As part of this plan, Mahindra will introduce its entire range of products and services, including IT, sport utility vehicles (SUVs), logistics and financial services, in all 56 countries of Africa over the next four to five years. It now has a presence in 35 countries.
Mahindra started focusing on Africa in a small way a decade ago with the export of its SUV Scorpio to South Africa. Since then, most Mahindra group firms, with the exception of Mahindra Lifespace Developers Ltd, Mahindra Logistics Ltd, Club Mahindra and Mahindra Financial Services Ltd, have established a presence in the continent in some form or the other.
The second phase of expansion in the African continent will consist of two elements—geographical expansion in adjoining markets and product-line expansion, said Shukla.
For instance, Mahindra plans to start selling two-wheelers in countries where it already sells SUVs and tractors. Similarly, it will target off-grid solar power projects in regions where it sells diesel generator sets.

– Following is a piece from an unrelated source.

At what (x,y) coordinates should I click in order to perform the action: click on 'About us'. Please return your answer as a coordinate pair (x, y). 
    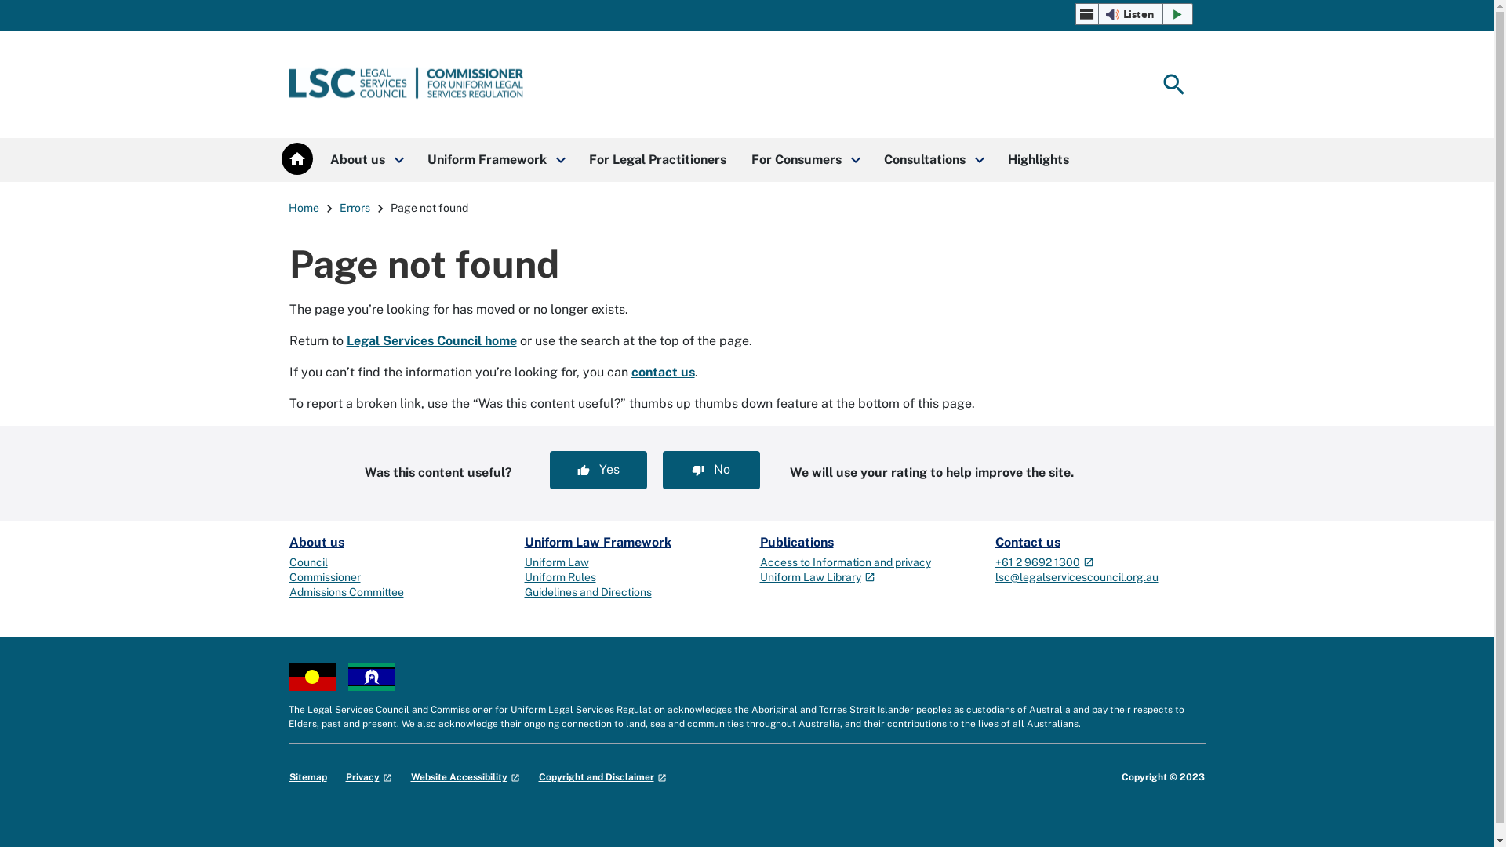
    Looking at the image, I should click on (315, 541).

The company’s agri-business, including fresh fruits arm Mahindra ShubhLabh Services Ltd, will also expand its presence in the continent. ShubhLabh will soon start sourcing grapes from Egypt and exporting them to Europe, said Ashok Sharma, chief executive of the agri and allied business of M&M.
Mahindra Financial will venture into Africa in six months, according to Ramesh Iyer, managing director. Iyer added that Mahindra Financial will be looking for a joint venture with a local company as part of its entry strategy.

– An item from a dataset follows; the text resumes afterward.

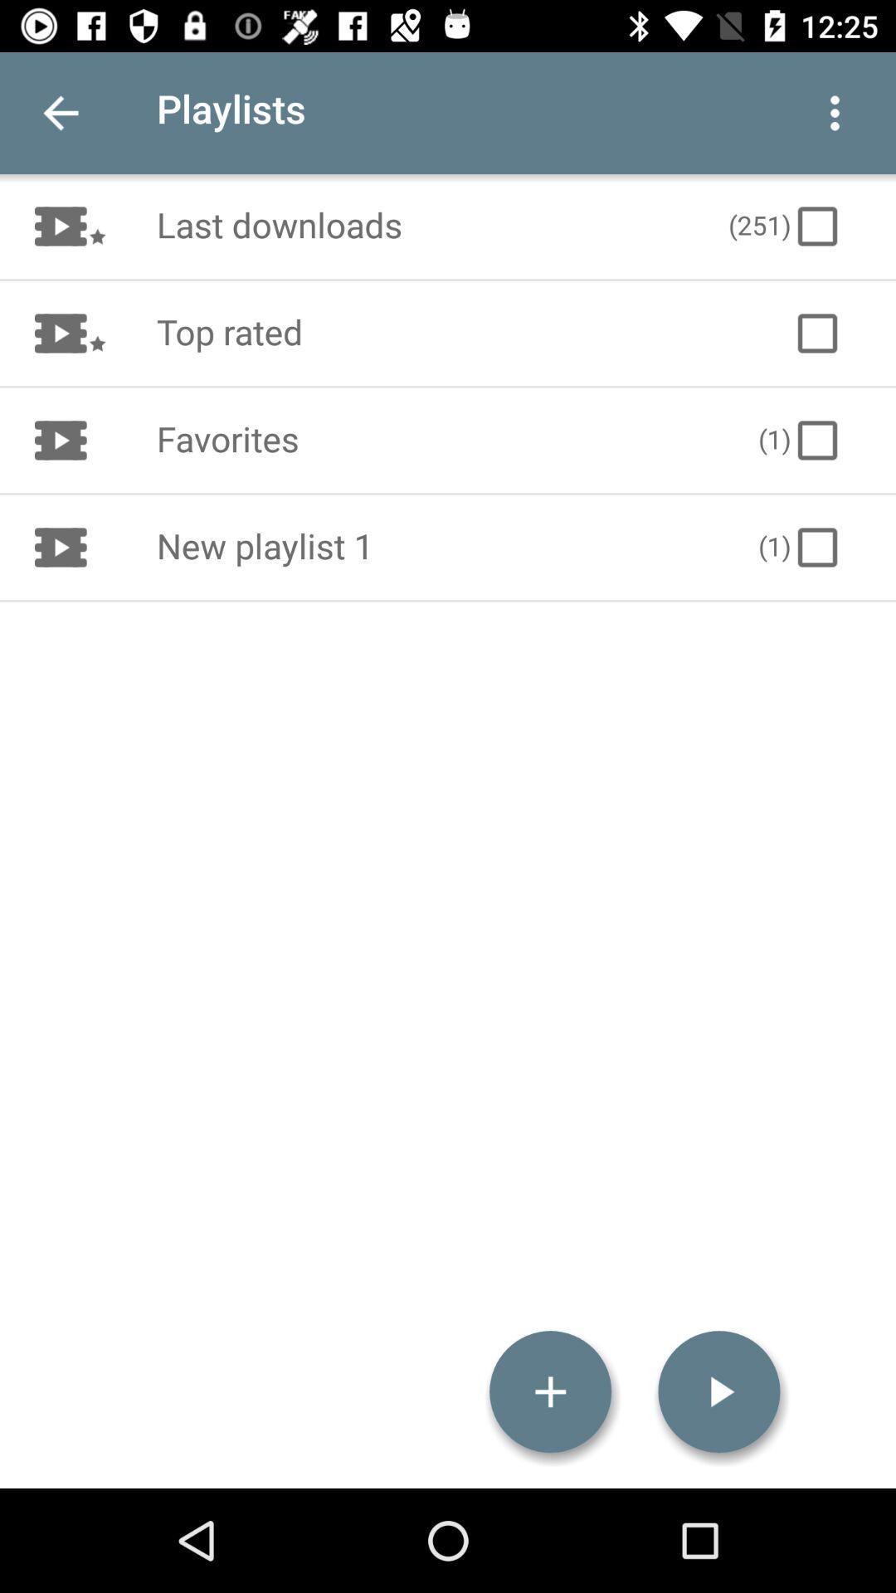 The image size is (896, 1593). Describe the element at coordinates (719, 1392) in the screenshot. I see `item below the (1)` at that location.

“This is one of the best examples of how multi-product and services line of Mahindra group has allowed us to synergize across the continent—an advantage few companies have,” said Shukla. It’s unlike a single-product company that starts with a handicap—either one needs the service or product it sells or one doesn’t.
“Mahindra has done a better job than the Tatas in terms of leveraging from the sister companies in the group in Africa,” says Raveendra Chittoor, assistant professor of strategy at the Indian School of Business in Hyderabad, who has been tracking the Africa strategy of both the companies.

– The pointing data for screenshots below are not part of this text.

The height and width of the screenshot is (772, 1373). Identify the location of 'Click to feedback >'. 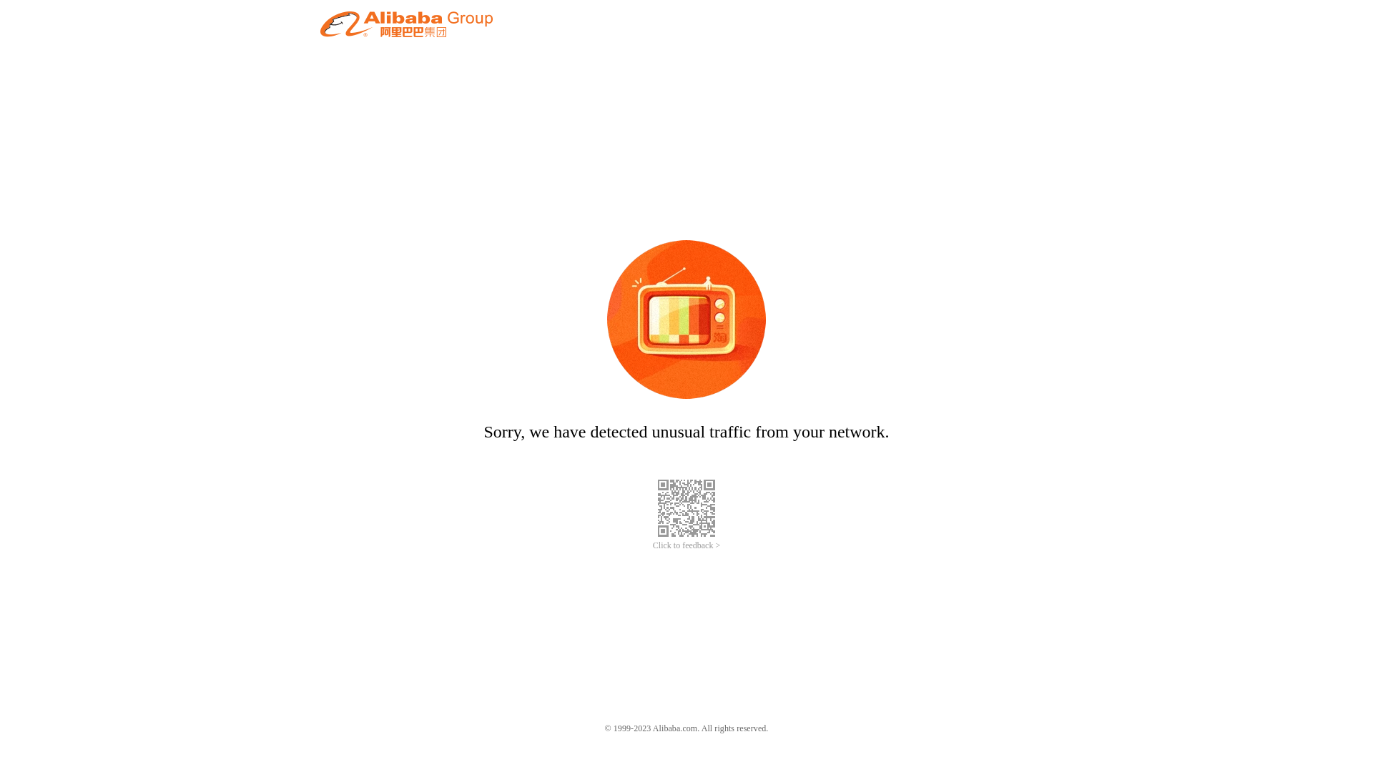
(686, 546).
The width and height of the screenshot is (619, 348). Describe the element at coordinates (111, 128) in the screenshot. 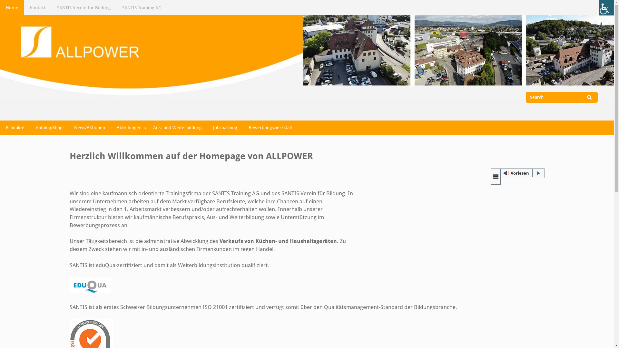

I see `'Abteilungen'` at that location.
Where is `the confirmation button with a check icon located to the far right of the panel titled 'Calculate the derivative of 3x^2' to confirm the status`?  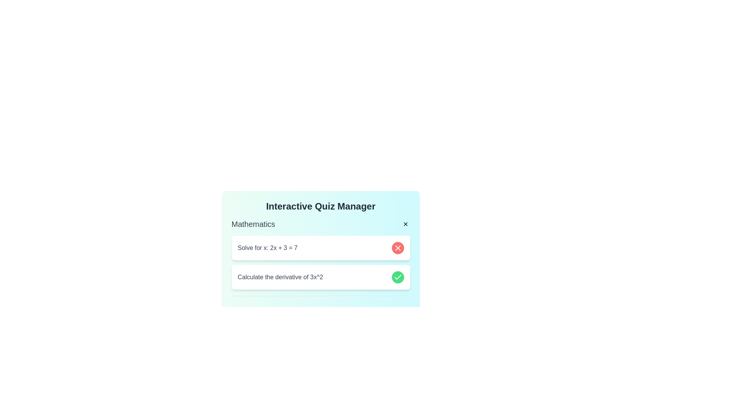
the confirmation button with a check icon located to the far right of the panel titled 'Calculate the derivative of 3x^2' to confirm the status is located at coordinates (398, 277).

Indian companies have invested more than $50 billion in Africa; bilateral trade between Africa and India is expected to be $100 billion by 2015, the government said in October last year.
The $100-billion Tata Group for instance draws 2.3% of its revenue from Africa.
It aims to expand its business in the continent by 30% a year by increasing its presence in the automotive, mining, infrastructure and hospitality markets, Mint reported in March 2013.
Present in the continent since 1977, the group plans to enter seven new countries in the next three to four years, increasing its presence to 20 countries.
“With markets in developed countries having saturated, Africa is the next big frontier for growth. Interestingly, Indian companies have taken a lead in this market” said ISB’s Chittoor.
He cautioned that companies must devise appropriate strategies for each individual market within Africa, given the diversity across the continent.
“They have to pick and choose carefully without getting lost,” Chittoor said, citing the example of Bharti which is present in 18 countries in Africa, but is now revisiting its decision.
In order to win in Africa, companies need to become truly local, according to the BCG consumer survey report.
This will require that companies create an Africa offering; build and leverage brands; and control distribution, it said.
Mahindra’s Shukla is well aware of the challenge posed by the diversity.
The company will adopt the so-called hub and spoke model for deeper penetration into the continent, he said.
“We believe that geographical hubs will emerge for the group and each business will begin from different hubs and gradually expand in the geographies,” said Shukla, adding that it would also segment the market on the basis of language.